Oh wait, I take it all back. Check out this video I found of Barney Frank meeting with the CEO of Countrywide back in 2005 telling him he needed to lend to as many illegal immigrant Mexican signmakers as possible or else he'd throw him in jail.
Veritas,
I've got to disagree with you here. I don't think government was the cause of the crisis. Think about it honestly for a second. Which motivates a bank executive more? The prospect of earning millions of dollars in bonuses, or the light slap of a government regulator and a little bit of tarnished media coverage? When push comes to shove, these executives engaged in this behavior because they knew if they could get away with it, they could make big money. They bought loans from mortgage brokers (check out this paper http://www.fhfa.gov/webfiles/15049/website_jiang.pdf), repackaged them, and found a way to sell to pension funds and other funds which could only buy highly rated securities. They took a fee for their "hard work", and kicked back. Its just the way the system worked, and they got away with it for a while. To blame government (which I love to do) is unfair in this case, because with the army of lobbyists and lawyers these banks have, they could have gotten out of any legal predicament they came across when it came to Community Reinvestment or anything of the like.
Everyone here sounds like they just KNEW the housing bubble was coming and that all the banks were simply hiding the impending crisis. I want to see your portfolios in February 2008.
Doesn't anyone recall the internal McKinsey advisory recommendation DEMANING that UBS increase their MBS exposure?
It is possible to pursue an INCORRECT action without such being an IMMORAL action.
You are misunderstanding the pricing system and how signals are transmitted in a market economy.

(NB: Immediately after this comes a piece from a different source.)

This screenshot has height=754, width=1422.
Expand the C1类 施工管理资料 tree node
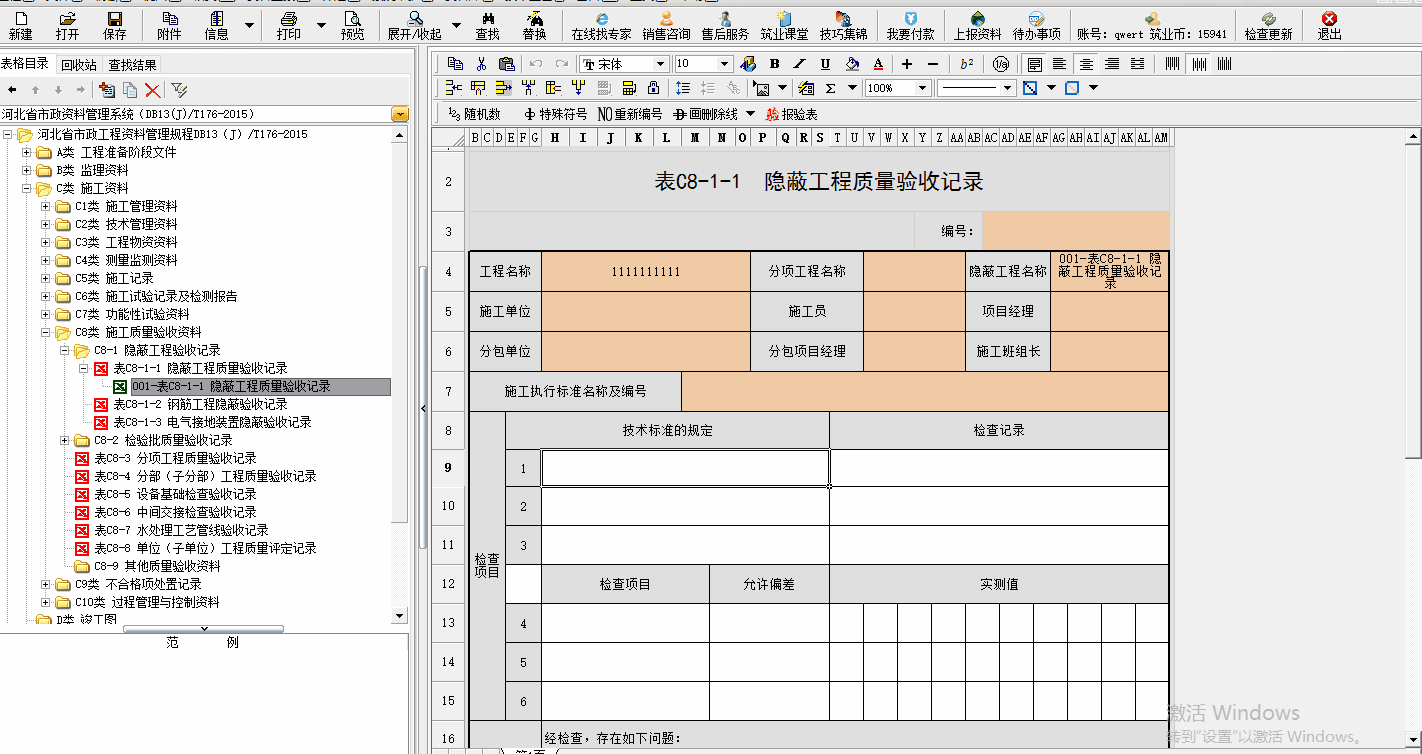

When the government perverts incentives, everyone loses except special interest groups protected by the political class.
You mean the banks who got billions of dollars of interest free loans from the government...
Oh, here we go again. Another one of these, oh how I cant resist.
Moron walks into WaMu/Wachovia/Whatever-idiot-financial-institution and says, "Hi, I would like a loan for a home."
Bank says,"What's your income? Assets? Credit history?"
Moron says,"$0, $0 assets, and what's credit history?"
Bank says,"Great! Sign here, we will handle the rest."
^^^Mutliply by a million and there you have the financial crisis of 2008-2010 in a nutshell. Feel free to talk in circles about "who is to blame." But who's the real moron in that situation?
BTW, it wasn't just morons who got screwed. Any hard-working middle-class guy/gal who bought a house between 2006 and 2010 got royally fucked, even if they were financially prudent. There is a big problem with that.
Back on topic: I dont think another regulatory agency is going to do jack-shit. Its a good concept and I like how Warren is trying to stick up for the little guy. But the SEC didnt stop Madoff and gov't regulators were totally and completely blind-sided by the financil crisis. Congress and the President have made it crystal clear that they are not interested in punishing idiot bank execs in any way, nor are they interested in any real reform (like bringing back Glass-Steagal).
On the other hand, we haven't had another Enron or Worldcom since Sarbanes-Oxley.
Is another gov't body really going to stop the next crisis? Maybe, I dont think so.
I wonder if Mchenry complains and talks as much shit when he's sucking on his boyfriend's cock.
mr1234 just coming in dropping elbows off the top rope macho man style. Nicely done.
Kudos to LIBOR as well.
The problem with libertarians organizing (myself included) is that we don't do "groups" well. The whole "rugged individual" thing doesn't translate to a stable voting bloc. The most successful political parties manage to rally the mob against the opposing group. Libertarians just want to be left alone, and don't give a shit about imposing their will on any other groups.
That's exaclty right.
After watching the rodeo-clown shit-show that is modern American politics, I dont think I am even going to vote in the next election cycle.